But the situation is much worse when we put the Senate under a microscopic, even in just one state. Consider my state of NJ: It has two senators who have to represent everyone in the state, from people in crowded Newark and Trenton to people living in the rural Delaware Water Gap area. (There might be more wolves out there in the latter’s wolf preserve than people!) A fair representation for all of them is impossible. No wonder senators so often fail to do their jobs adequately! (And look for extra financial rewards for doing it, a la Menendez?)

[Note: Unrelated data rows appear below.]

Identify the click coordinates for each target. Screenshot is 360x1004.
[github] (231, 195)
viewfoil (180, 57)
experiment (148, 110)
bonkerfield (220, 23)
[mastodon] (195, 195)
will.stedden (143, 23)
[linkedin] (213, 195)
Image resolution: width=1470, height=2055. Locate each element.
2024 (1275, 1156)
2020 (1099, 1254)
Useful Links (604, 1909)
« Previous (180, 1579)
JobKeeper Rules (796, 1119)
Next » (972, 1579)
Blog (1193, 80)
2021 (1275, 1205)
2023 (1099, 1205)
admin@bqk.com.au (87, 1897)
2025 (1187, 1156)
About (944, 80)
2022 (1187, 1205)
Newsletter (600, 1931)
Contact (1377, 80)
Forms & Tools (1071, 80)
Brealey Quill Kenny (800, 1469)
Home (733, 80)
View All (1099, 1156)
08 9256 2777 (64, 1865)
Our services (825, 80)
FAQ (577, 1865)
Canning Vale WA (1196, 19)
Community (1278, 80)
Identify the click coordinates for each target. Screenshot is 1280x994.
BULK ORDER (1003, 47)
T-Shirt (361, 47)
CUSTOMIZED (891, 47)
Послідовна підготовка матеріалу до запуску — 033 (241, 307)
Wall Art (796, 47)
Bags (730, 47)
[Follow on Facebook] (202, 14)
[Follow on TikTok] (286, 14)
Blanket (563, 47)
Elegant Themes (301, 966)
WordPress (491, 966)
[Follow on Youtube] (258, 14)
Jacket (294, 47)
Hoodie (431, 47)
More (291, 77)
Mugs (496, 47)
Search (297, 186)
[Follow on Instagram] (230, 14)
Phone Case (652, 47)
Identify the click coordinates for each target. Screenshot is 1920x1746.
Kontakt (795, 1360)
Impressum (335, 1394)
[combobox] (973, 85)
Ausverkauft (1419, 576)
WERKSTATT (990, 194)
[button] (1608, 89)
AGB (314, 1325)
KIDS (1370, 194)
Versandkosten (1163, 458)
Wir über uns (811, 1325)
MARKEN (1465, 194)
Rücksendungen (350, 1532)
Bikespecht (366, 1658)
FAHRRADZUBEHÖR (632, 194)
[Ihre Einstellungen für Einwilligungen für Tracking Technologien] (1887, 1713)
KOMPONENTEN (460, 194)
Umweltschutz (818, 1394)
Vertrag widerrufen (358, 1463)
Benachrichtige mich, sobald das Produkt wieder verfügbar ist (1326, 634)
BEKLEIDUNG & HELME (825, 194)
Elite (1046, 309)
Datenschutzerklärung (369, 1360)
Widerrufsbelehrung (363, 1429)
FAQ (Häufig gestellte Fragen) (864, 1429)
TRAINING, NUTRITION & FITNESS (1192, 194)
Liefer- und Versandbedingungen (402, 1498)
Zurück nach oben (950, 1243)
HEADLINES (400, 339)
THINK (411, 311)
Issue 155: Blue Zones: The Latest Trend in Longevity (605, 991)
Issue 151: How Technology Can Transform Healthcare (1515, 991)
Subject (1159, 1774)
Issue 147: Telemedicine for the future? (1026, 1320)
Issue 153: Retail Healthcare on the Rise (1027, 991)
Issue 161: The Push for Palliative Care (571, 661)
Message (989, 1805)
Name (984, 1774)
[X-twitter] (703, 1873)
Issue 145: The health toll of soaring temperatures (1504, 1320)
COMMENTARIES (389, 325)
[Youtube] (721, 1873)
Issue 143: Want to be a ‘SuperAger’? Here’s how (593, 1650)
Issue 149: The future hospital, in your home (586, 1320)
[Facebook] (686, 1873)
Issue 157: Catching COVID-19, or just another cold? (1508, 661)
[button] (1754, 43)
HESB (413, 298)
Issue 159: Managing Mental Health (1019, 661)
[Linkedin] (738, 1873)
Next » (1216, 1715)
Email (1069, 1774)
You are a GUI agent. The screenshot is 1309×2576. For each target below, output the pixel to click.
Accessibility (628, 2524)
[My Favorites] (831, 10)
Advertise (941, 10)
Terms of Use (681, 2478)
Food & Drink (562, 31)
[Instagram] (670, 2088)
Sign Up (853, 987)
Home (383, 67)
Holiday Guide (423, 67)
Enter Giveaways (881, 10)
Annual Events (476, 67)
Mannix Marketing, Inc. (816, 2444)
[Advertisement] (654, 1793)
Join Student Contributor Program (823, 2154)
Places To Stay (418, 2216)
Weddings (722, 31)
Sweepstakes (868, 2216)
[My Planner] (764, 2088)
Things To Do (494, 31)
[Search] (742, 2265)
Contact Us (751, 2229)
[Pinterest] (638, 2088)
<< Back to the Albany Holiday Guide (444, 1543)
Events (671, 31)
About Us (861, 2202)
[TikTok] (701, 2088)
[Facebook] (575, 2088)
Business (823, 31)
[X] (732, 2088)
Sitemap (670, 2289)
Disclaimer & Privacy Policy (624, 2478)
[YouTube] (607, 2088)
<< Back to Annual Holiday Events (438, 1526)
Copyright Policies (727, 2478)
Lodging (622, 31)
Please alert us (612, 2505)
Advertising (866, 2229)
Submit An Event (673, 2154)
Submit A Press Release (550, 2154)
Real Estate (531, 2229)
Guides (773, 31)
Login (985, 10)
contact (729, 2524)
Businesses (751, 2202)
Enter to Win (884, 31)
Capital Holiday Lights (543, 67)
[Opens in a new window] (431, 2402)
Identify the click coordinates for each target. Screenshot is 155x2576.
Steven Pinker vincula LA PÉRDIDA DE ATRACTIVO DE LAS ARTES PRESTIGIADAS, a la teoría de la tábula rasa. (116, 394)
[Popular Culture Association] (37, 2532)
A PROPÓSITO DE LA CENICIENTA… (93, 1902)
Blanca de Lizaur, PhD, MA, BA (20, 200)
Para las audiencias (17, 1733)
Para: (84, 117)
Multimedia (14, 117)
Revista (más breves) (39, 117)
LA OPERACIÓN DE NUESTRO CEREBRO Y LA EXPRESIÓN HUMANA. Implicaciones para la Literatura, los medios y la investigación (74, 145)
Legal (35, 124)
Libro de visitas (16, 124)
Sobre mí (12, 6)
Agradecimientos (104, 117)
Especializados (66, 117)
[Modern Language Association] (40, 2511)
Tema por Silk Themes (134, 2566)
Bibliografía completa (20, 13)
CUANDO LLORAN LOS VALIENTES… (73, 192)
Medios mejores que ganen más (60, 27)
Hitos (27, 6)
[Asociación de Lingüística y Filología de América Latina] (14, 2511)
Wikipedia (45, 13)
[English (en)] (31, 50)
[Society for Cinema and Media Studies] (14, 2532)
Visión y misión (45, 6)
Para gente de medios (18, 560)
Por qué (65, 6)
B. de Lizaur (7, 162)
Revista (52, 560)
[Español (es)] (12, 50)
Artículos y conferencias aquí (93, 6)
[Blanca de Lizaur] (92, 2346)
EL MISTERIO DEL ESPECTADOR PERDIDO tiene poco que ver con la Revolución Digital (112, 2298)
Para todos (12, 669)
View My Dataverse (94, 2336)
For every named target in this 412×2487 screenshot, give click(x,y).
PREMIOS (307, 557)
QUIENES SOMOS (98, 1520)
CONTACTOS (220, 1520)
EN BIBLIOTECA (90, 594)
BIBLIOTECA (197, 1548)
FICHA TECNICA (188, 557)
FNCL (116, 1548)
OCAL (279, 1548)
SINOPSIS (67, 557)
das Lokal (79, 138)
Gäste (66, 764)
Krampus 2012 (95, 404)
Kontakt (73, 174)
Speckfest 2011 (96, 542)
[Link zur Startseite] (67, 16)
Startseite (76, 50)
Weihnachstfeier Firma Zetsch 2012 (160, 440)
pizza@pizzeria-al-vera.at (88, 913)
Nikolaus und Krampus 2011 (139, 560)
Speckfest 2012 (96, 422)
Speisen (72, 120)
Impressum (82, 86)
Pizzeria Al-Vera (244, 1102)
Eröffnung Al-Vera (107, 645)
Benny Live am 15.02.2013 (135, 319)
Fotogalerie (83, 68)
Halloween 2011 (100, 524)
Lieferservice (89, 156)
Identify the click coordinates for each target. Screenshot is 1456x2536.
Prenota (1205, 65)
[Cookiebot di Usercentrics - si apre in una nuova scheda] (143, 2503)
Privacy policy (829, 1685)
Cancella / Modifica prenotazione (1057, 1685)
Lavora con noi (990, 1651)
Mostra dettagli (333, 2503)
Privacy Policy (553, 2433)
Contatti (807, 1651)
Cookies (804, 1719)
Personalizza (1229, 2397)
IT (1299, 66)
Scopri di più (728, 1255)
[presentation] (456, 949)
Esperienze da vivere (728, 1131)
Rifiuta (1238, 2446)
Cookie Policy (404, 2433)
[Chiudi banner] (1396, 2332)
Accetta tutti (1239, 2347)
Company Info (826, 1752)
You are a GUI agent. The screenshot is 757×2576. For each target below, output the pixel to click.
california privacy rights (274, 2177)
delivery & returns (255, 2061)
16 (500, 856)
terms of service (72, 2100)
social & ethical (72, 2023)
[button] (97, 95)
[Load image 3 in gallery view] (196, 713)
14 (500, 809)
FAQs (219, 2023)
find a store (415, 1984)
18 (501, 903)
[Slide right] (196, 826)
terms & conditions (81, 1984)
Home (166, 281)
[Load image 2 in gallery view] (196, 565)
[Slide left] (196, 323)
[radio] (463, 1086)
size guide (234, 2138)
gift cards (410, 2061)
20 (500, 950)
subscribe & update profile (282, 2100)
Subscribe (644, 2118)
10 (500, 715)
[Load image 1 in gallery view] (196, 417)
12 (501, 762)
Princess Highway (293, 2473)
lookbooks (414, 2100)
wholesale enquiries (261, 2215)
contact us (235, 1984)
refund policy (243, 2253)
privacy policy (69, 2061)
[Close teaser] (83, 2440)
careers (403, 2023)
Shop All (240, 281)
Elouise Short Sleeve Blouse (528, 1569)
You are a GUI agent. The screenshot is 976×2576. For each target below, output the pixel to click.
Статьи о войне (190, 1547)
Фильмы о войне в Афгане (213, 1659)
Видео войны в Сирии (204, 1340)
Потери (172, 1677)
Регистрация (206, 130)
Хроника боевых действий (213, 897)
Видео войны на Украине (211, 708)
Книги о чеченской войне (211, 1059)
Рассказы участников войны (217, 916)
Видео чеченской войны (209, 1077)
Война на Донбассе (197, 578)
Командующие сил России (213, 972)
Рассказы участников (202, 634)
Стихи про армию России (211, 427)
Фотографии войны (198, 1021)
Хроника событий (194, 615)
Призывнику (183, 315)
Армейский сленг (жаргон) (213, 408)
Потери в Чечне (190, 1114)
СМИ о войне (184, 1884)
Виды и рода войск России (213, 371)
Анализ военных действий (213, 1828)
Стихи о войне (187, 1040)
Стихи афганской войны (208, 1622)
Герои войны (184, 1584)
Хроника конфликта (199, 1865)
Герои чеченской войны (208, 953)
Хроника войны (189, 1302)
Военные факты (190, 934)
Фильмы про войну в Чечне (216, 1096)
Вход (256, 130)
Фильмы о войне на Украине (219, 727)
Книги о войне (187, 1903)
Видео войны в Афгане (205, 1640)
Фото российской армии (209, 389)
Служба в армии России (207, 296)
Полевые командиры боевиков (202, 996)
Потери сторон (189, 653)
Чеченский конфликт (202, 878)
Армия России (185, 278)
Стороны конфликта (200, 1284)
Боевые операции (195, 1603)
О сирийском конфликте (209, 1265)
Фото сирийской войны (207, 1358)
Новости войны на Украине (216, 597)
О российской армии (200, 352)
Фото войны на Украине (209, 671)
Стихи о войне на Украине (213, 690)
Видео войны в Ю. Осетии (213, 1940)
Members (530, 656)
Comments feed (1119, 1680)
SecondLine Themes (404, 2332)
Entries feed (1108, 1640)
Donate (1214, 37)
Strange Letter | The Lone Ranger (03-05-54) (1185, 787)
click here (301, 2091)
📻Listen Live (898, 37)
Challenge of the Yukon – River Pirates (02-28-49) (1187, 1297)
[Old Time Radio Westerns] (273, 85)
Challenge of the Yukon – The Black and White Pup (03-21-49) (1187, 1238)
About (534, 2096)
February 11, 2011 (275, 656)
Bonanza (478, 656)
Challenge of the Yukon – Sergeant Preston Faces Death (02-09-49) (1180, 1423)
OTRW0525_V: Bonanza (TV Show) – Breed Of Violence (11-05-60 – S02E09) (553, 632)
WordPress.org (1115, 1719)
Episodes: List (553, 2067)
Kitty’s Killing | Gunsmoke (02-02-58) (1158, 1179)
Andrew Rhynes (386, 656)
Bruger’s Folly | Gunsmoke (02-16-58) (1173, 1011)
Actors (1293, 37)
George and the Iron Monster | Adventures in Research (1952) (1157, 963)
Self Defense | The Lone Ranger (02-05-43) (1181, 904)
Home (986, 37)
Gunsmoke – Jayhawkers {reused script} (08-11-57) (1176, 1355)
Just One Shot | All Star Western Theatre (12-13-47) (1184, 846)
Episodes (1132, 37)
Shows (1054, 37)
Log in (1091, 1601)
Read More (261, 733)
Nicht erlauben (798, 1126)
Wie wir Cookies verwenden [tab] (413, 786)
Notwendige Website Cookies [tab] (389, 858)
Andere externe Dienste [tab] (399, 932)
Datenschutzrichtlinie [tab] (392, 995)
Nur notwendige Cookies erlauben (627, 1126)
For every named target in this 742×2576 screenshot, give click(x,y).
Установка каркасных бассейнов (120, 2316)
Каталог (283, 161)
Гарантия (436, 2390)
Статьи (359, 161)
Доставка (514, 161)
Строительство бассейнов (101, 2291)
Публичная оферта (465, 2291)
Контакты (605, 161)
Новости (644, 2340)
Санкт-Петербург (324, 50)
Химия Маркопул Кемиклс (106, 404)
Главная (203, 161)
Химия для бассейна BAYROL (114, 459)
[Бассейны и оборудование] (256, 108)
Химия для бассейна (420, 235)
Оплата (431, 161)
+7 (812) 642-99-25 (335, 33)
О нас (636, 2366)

The US Senate also has many arcane rules that need changing too. (Most are just tradition, so they should be easy to change! Famous last and futile words!) First, consider the filibuster. With all the old-timers in the Senate (no term or age limits, remember—Feinstein basically died there, and even Moscow Mitch has avoided the embalming fluid and essentially retired while still attending occasionally), you’d think they would end this travesty if only so they wouldn’t have to worry about wearing Depends for their bladder problems while in the Senate chambers (hey, senators, you’re on C-Span!) and committee rooms. These arcane rules generally lead to wasting a lot of time when the blather and twaddle goes on and on and on; these English-style lords waste time that’s critical for getting the business of democracy done, but most don’t give a rat’s ass about that because it’s all about posturing and reelection. (But most are so old that maybe they need the nap time? Feinstein certainly took advantage of it!)
I expect that a lot of arcane rules slso exist so the senators can find the time to reminisce about days long gone by when they actually did something for the American people to justify their existence (when they started out in the House, for example!) And the ladies aren’t immune to this either. In general, US senators don’t accomplish a damn thing except obstruction, and the “advise and consent” role of these old politicians has become a complete joke with the fascist Trump and his takeover of the country. (At least I write about his incompetent nominees! The members of his Fascist Party of America don’t give a damn. My God! They approved Hogsbreath! At least Moscow Mitch joined the Alaska and Maine senators with a thumb’s down for the nomination of this incompetent pervert!)
Impeachment proceedings are good opportunities for the public to see how inadequate and ineffective the US Senate is when democracy’s continued existence is at stake. In Trump’s case, the second impeachment was especially enlightening. The US House did its job: Trump staged a coup; they impeached the seditious bastard! The US Senate failed completely. The two-senators-per-state rule took its toll. (It’s devilishly hard for Dems to control the Senate because, simply said, there are more red states than blue, even though some red states like Idaho and Montana have more buffalos and horses than people! And the Founding Fathers thought the Senate was the appropriate court to try a criminally inclined president? What a laugh! That was pure stupidity even back then, but remember that they thought they wanted to pretend to be aristocrats and most still thought that the US president was akin to a king. I guess one easy fix would have been to make the number of senators in each state proportional to human population (and not count the buffalos and horses!). It isn’t going to happen, though; America’s fascists won’t allow that now.
Of course, what’s stated above can also be said of state senates; but without states’ rights, state legislatures are superfluous and the state should just become an administrative district as they are in more normal and rational democracies. That is, states should just be administrative units; and they always need good managers, not old, incompetent, and decrepit politicians playing politics tucked away in some state senate.
In the Founding Fathers’ defense, they had no crystal balls to show them the awful consequences of what they saddled future generations of Americans with. But does that mean we can’t change things to make our democracy better, more logical, and more efficient? Too many federal judges and senators are strict constitutionalists. Their strict adherence to the that damn old document, the Constitution, and other arcane and outmoded rules for governance, is pure, selfish laziness on their part that will destroy these United States of America sooner that later!